Data extracted from a collection

- Opening Delimiter -

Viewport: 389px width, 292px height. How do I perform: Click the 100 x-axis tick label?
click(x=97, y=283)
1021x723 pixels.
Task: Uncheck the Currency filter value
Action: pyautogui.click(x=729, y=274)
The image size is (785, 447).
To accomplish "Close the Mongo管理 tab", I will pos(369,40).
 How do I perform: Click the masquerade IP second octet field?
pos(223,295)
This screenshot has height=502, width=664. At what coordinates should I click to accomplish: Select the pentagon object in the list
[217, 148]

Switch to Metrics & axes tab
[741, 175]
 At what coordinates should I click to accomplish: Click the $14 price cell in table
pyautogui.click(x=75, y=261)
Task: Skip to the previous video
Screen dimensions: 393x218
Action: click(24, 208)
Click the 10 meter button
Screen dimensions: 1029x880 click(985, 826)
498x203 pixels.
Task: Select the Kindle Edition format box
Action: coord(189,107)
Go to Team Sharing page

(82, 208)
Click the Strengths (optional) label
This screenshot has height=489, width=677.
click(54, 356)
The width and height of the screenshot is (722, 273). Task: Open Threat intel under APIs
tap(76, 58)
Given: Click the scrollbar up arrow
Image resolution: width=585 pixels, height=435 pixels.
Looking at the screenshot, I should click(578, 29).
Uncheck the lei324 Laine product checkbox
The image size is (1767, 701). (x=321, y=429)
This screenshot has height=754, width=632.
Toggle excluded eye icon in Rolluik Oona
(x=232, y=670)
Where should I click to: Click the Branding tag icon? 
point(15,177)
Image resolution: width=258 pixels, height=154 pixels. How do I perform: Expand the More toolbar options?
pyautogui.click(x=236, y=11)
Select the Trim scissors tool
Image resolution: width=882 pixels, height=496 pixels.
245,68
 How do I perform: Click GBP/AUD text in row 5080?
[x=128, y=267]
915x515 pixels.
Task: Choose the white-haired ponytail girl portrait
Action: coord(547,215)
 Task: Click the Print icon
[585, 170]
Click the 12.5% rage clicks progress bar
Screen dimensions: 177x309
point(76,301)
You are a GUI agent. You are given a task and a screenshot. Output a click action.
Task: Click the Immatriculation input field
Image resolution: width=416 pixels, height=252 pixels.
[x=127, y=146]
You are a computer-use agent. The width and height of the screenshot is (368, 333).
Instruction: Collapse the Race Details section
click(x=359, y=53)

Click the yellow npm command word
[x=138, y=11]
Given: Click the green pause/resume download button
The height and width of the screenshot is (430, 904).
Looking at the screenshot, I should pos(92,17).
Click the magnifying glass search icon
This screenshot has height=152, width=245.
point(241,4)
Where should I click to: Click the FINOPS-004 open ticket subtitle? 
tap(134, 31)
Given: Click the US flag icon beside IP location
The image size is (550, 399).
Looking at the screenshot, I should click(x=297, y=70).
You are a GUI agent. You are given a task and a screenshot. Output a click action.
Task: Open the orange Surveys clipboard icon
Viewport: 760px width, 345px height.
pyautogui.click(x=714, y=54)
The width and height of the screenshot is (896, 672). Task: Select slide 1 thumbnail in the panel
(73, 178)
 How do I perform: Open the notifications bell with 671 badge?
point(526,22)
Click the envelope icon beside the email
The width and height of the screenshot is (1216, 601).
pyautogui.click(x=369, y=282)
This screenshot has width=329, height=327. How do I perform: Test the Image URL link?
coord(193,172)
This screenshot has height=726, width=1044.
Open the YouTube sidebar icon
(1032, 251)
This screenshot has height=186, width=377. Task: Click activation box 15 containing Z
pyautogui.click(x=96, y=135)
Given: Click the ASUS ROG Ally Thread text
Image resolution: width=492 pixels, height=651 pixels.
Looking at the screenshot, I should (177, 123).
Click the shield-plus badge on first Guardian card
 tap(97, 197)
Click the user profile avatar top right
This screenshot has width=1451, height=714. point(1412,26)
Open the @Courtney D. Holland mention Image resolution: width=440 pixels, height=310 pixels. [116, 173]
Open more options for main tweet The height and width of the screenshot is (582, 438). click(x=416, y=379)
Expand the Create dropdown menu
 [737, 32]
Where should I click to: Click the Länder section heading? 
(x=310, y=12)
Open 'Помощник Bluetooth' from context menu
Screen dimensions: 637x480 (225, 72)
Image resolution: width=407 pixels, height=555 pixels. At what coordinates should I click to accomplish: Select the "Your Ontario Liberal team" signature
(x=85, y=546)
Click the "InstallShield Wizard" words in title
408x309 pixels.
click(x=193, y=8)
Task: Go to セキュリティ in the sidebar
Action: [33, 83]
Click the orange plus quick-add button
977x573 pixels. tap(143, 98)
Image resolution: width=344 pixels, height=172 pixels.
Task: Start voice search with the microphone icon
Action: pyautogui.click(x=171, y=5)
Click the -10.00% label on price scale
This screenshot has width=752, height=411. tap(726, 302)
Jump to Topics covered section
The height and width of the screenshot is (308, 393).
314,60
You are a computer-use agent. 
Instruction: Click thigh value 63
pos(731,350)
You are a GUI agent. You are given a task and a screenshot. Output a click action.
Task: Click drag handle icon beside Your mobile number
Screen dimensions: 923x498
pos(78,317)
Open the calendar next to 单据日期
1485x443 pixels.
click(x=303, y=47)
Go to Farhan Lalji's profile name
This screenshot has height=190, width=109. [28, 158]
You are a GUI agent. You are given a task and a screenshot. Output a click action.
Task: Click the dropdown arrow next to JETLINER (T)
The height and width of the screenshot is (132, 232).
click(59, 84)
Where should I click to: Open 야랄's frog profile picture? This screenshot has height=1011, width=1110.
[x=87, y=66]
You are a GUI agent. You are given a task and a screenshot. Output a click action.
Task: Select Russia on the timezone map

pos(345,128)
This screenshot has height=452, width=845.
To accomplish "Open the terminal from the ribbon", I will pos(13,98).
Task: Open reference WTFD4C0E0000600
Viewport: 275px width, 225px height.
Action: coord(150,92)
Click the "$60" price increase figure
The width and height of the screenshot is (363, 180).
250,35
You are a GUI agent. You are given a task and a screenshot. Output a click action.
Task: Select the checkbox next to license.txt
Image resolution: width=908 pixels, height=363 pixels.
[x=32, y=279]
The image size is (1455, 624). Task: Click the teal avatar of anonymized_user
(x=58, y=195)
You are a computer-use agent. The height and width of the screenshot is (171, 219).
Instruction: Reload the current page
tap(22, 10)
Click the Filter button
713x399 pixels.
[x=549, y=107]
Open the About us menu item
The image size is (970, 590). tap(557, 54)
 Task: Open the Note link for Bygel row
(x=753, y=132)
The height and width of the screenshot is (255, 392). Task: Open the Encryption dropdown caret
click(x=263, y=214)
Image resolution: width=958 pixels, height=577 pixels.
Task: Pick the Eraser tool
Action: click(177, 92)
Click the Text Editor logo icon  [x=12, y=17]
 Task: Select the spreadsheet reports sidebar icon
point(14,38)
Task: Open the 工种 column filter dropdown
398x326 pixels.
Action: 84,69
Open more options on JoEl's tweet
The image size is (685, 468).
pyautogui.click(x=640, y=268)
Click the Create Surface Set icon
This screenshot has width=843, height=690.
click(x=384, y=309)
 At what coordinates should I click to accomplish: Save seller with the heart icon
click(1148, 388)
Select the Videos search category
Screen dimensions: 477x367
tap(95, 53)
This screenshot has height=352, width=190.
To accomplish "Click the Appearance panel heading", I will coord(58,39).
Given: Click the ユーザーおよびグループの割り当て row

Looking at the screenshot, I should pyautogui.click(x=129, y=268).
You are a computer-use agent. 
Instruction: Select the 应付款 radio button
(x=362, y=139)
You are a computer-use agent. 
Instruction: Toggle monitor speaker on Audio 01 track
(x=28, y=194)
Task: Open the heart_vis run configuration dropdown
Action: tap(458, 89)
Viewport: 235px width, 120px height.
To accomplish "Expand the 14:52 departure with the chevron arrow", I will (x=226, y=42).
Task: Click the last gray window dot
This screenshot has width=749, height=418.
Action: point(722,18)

- Closing Delimiter -

PROMPT
Your task is to collect every line above that contains the word "will".

SOLUTION
To accomplish "Close the Mongo管理 tab", I will pos(369,40).
To accomplish "Open the terminal from the ribbon", I will pos(13,98).
To accomplish "Click the Appearance panel heading", I will coord(58,39).
To accomplish "Expand the 14:52 departure with the chevron arrow", I will (x=226, y=42).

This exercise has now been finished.